:: Dataset records

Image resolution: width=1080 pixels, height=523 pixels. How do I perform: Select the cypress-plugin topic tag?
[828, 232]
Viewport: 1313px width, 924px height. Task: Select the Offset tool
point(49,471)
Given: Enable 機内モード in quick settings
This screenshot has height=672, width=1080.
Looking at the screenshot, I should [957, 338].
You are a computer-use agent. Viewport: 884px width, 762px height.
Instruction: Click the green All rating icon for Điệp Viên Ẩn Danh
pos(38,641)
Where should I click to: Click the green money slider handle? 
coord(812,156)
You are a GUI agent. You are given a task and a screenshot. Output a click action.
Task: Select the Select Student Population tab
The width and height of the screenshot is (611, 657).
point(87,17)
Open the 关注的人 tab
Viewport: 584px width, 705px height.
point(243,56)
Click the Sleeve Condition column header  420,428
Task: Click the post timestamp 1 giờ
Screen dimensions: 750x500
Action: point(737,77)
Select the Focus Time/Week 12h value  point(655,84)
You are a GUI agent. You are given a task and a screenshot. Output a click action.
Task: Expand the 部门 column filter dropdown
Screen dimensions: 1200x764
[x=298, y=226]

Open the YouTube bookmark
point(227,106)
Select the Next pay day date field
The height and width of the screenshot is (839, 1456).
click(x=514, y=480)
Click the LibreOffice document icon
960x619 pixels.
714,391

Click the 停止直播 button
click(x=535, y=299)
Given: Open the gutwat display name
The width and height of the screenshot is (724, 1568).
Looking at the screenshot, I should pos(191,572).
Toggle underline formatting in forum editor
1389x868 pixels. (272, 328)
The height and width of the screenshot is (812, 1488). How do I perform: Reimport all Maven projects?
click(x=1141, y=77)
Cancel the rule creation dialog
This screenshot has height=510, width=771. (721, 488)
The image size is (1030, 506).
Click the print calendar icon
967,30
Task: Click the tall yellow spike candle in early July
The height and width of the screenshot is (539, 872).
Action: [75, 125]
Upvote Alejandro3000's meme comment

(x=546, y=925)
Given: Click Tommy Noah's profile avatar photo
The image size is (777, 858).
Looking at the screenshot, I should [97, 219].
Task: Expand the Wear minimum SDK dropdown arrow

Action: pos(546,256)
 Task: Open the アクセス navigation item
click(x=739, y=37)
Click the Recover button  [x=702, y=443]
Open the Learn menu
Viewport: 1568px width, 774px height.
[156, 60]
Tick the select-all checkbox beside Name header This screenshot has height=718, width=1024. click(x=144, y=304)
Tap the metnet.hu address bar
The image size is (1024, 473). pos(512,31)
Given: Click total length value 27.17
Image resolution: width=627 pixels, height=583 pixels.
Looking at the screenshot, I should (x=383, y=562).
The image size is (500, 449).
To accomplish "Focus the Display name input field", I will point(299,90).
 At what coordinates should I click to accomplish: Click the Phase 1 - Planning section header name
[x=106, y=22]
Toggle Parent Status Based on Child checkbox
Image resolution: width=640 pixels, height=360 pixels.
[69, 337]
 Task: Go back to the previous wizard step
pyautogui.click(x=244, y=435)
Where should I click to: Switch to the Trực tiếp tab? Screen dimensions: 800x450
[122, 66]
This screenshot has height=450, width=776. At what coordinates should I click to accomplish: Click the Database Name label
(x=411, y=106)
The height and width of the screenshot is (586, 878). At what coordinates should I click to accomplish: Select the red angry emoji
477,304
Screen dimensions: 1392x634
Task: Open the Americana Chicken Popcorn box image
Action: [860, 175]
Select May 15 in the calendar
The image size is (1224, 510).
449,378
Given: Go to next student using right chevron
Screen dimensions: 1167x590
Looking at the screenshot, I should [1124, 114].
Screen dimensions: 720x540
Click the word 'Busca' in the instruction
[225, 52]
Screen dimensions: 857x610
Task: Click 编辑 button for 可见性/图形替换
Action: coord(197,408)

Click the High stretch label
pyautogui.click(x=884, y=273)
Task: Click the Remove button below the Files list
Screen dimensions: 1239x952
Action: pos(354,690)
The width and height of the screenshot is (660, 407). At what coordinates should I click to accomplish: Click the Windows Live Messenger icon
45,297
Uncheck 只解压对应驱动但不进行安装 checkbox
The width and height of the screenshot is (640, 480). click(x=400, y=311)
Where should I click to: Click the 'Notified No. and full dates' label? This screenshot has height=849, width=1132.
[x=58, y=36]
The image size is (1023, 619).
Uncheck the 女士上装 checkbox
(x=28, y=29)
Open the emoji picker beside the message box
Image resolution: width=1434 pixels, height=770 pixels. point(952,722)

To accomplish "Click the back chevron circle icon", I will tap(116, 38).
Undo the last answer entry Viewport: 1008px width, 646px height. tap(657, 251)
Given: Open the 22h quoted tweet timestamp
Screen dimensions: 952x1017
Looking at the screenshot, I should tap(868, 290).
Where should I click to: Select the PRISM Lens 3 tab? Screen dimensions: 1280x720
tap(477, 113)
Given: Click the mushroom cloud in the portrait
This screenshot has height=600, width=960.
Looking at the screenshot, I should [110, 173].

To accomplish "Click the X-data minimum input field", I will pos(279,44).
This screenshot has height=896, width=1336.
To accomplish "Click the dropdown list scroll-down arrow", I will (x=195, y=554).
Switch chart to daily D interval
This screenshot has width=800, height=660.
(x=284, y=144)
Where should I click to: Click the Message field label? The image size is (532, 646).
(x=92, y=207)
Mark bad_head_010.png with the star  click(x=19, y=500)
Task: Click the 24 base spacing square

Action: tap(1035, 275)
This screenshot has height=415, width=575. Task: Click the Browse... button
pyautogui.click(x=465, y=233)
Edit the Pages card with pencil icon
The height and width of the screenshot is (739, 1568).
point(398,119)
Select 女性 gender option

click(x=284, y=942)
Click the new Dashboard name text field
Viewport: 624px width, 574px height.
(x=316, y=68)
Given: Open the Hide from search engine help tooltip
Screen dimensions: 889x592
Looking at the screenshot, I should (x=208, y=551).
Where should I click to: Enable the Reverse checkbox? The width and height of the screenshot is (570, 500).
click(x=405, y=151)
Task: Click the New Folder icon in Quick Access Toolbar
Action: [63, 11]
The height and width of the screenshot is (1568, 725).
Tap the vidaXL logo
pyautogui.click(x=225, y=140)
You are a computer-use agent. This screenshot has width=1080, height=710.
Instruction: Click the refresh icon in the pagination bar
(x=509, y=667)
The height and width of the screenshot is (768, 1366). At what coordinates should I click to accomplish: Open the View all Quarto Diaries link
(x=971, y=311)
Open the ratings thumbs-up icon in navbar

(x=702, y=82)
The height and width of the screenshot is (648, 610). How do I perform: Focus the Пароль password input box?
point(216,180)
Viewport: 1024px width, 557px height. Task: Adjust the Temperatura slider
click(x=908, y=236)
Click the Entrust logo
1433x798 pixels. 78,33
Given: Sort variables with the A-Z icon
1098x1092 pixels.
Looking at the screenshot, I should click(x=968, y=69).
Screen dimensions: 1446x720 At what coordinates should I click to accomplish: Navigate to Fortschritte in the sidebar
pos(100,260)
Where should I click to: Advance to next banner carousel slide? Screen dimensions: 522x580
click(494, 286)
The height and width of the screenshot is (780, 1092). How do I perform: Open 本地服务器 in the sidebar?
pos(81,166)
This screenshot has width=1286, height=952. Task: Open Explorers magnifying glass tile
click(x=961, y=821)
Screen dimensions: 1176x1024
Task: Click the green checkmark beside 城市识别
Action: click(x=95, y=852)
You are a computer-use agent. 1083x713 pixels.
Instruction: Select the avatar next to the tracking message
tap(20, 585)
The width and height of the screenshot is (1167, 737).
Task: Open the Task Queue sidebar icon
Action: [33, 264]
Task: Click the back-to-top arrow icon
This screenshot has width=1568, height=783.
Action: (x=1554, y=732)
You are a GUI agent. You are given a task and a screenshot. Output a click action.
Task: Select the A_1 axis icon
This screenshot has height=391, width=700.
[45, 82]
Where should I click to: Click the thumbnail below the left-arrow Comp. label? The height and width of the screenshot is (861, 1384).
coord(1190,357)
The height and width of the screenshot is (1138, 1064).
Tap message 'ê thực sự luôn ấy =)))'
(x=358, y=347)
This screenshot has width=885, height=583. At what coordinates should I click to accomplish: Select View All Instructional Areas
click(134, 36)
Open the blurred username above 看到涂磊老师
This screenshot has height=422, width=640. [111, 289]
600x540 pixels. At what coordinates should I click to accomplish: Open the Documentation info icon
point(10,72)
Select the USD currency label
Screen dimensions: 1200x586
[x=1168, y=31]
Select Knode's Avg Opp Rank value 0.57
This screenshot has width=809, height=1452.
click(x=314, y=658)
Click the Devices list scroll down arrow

::::

• Required work: Go through the records above, find each line with the string "chevron", and copy it.

• Written response:
Given: Go to next student using right chevron
To accomplish "Click the back chevron circle icon", I will tap(116, 38).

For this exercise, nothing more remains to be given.